At the time, the scuttlebutt surrounding the Speech from the Throne was that the government was examining several legislative options, including possible amendments to the Competition Act. This was confirmed with the release of Canada’s federal budget for 2014 in February of this year. In the 2014 budget, the government indicated that it was considering a new provision for the Competition Act that would allow the Bureau to seek remedies against companies with “market power” that cannot “justify” charging higher prices for products sold in Canada.
An assessment of the full scope and implications of the Canadian government’s “country pricing” proposal will have to await release of the actual draft legislation. That said, all indications have been that the Canadian government intends to move forward with this proposal and to require at least certain multinational companies to justify cross-border differentials resulting in higher prices in Canada. If so, this would reverse direction from the 2009 amendments to the Competition Act referred to above, which repealed the then-extant price discrimination offenses.
Interestingly, if the “country pricing” proposal is adopted, one by-product may be to affect the relative flexibility now afforded suppliers under Canada’s price maintenance provision.
For example, if a supplier mandates that its retail customers in Canada price at a level that is higher than in the United States, it could conceivably be investigated for engaging in unjustified cross-border price discrimination, even though its unilateral pricing program may not raise issues under the price maintenance provision. This could effectively tip the balance back in favor of retailers over supplier pricing flexibility.

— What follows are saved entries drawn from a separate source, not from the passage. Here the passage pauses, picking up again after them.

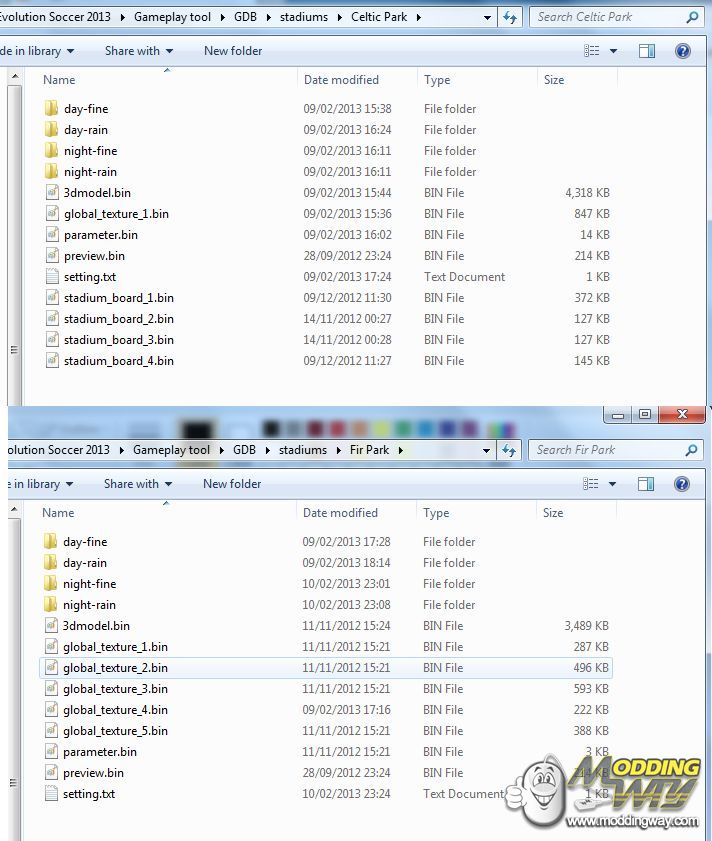The height and width of the screenshot is (841, 712).
Task: Open the view options dropdown arrow in Celtic Park
Action: click(x=613, y=51)
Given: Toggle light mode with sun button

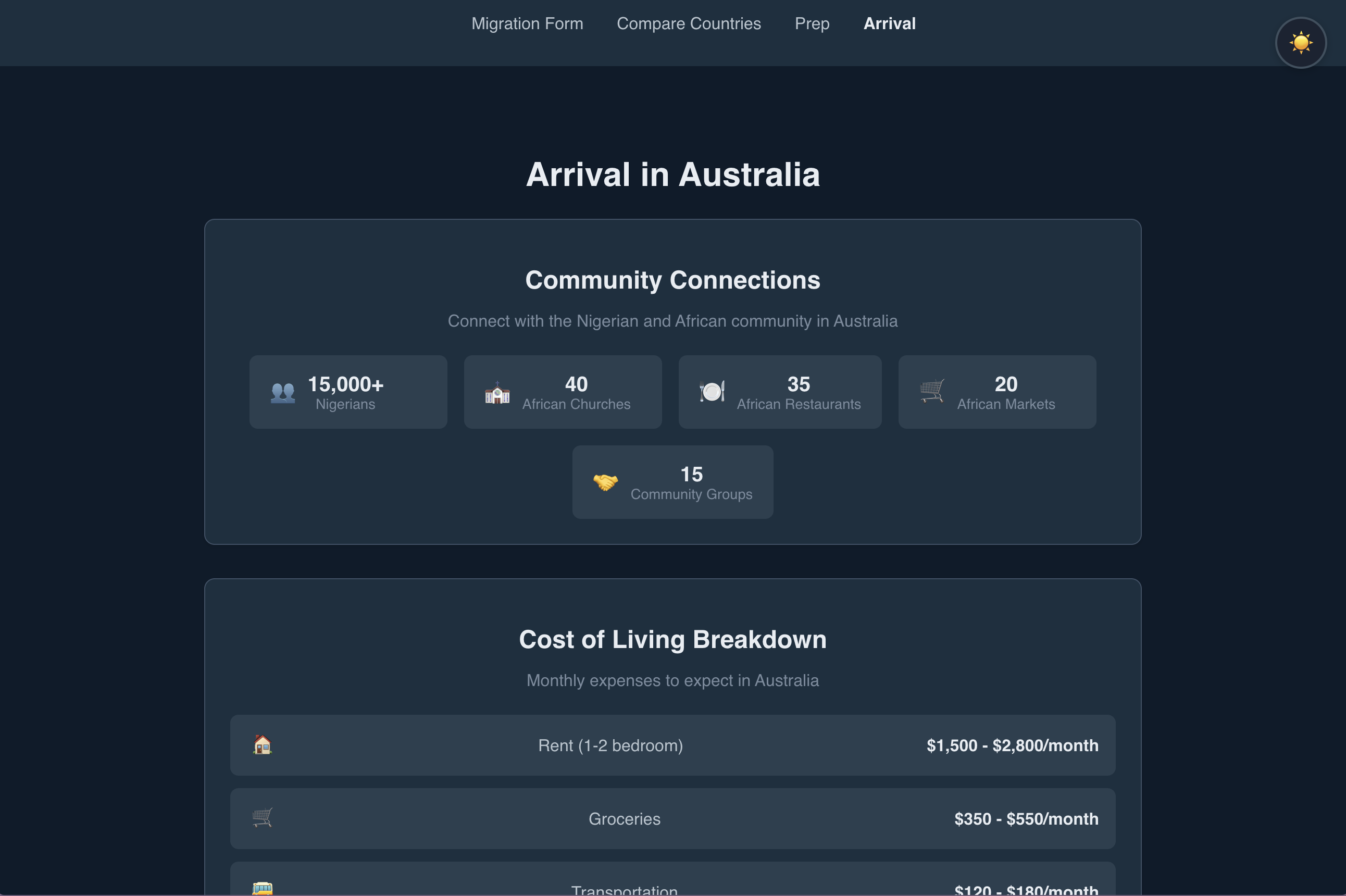Looking at the screenshot, I should (x=1300, y=43).
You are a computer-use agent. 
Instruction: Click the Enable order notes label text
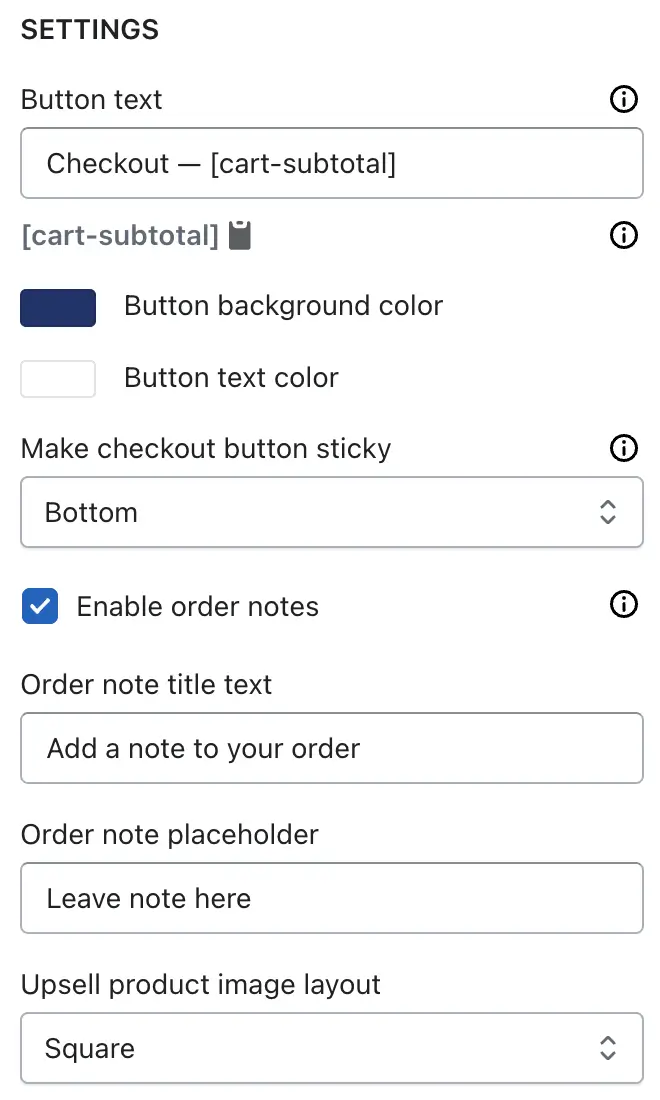(x=198, y=606)
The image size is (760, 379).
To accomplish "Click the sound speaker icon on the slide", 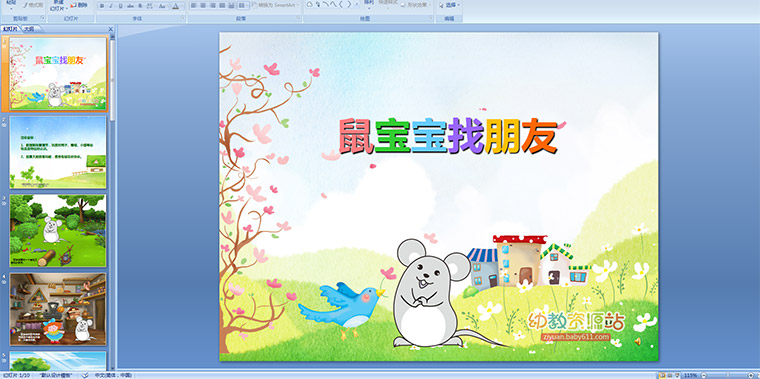I will (637, 341).
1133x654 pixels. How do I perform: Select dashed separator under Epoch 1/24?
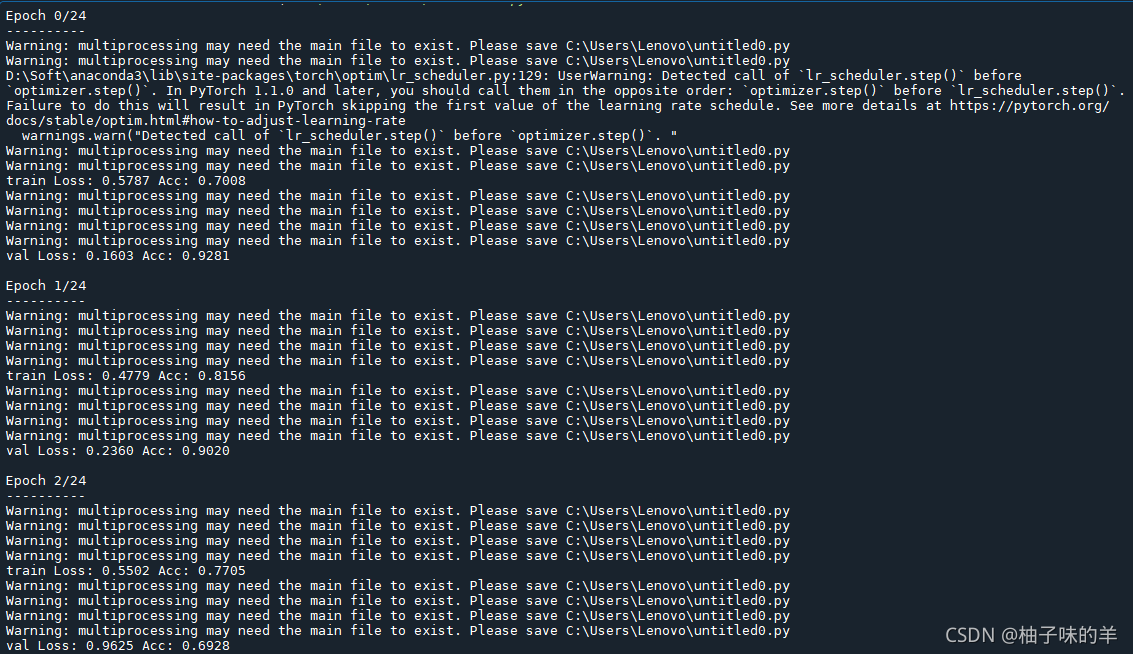pyautogui.click(x=45, y=301)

IV. NEXT UP: A GROCERY CODE OF CONDUCT?
The various tensions and conflicts between retailers and suppliers in Canada’s grocery industry have led some parties (both suppliers and smaller independent grocers) to suggest the adoption of a retailer/supplier “Code of Conduct” for the industry. Although details are sparse, presumably these parties are suggesting that Canada establish a code that is similar to the one issued by the U.K. competition authorities following a lengthy “market investigation” into alleged anticompetitive conduct by U.K. retailers targeted at suppliers. As an example, retailers governed by the U.K. code may not:
• vary supply terms retroactively unless permitted under a supply agreement,
• require suppliers to contribute to a retailer’s marketing costs or to predominantly fund a promotion,
• charge listing or shelf allocation fees except in limited circumstances (e.g., for promotions),
• require suppliers to pay for shrinkage or wastage, and/or
• de-list suppliers except for “genuine commercial reasons” and only with reasonable notice and opportunity to discuss.

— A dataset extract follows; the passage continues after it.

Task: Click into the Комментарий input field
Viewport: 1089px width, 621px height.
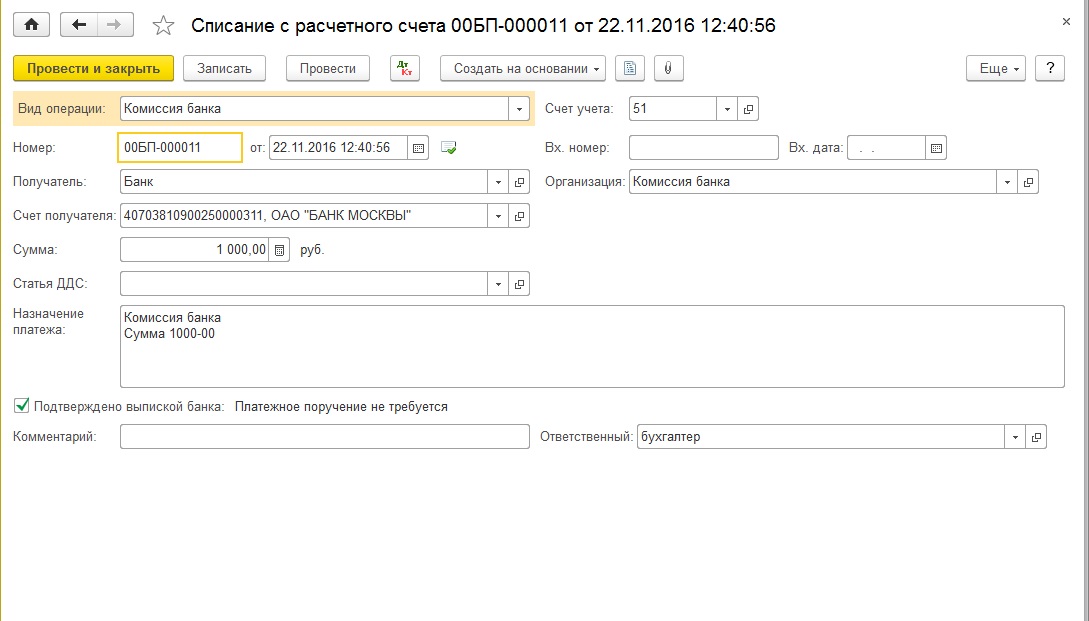Action: coord(324,437)
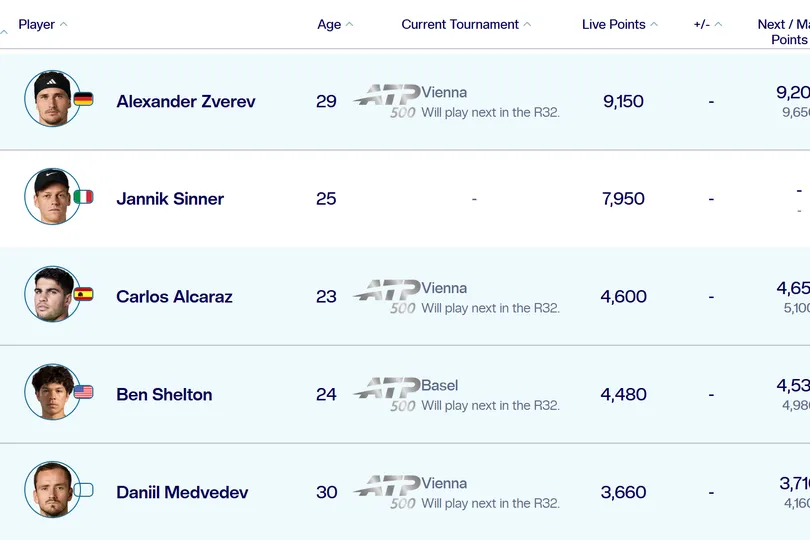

In contrast to the United Kingdom, the Bureau cannot unilaterally inquire into the state of competition in a market and issue an order imposing mandatory remedies, including a code of conduct. In a recent speech discussing the topic, Canada’s Commissioner of Competition, John Pecman, acknowledged the limitations on his authority with respect to a grocery code of conduct and did not express enthusiasm for the idea. However, in a tantalizing aside, he also made the following statement: “If the Government expresses a desire to move in the direction of a Code of Conduct, and if we are asked to participate, we would certainly implement it and include it as another tool in our enforcement kit.”
Although we have no reason to believe that the Canadian government has any plans to introduce a grocery “code of conduct,” it seems clear that the issue of retailer/supplier relations in Canada’s grocery industry will continue to attract attention from enforcement authorities as the two sides struggle for position in a very intense competitive environment.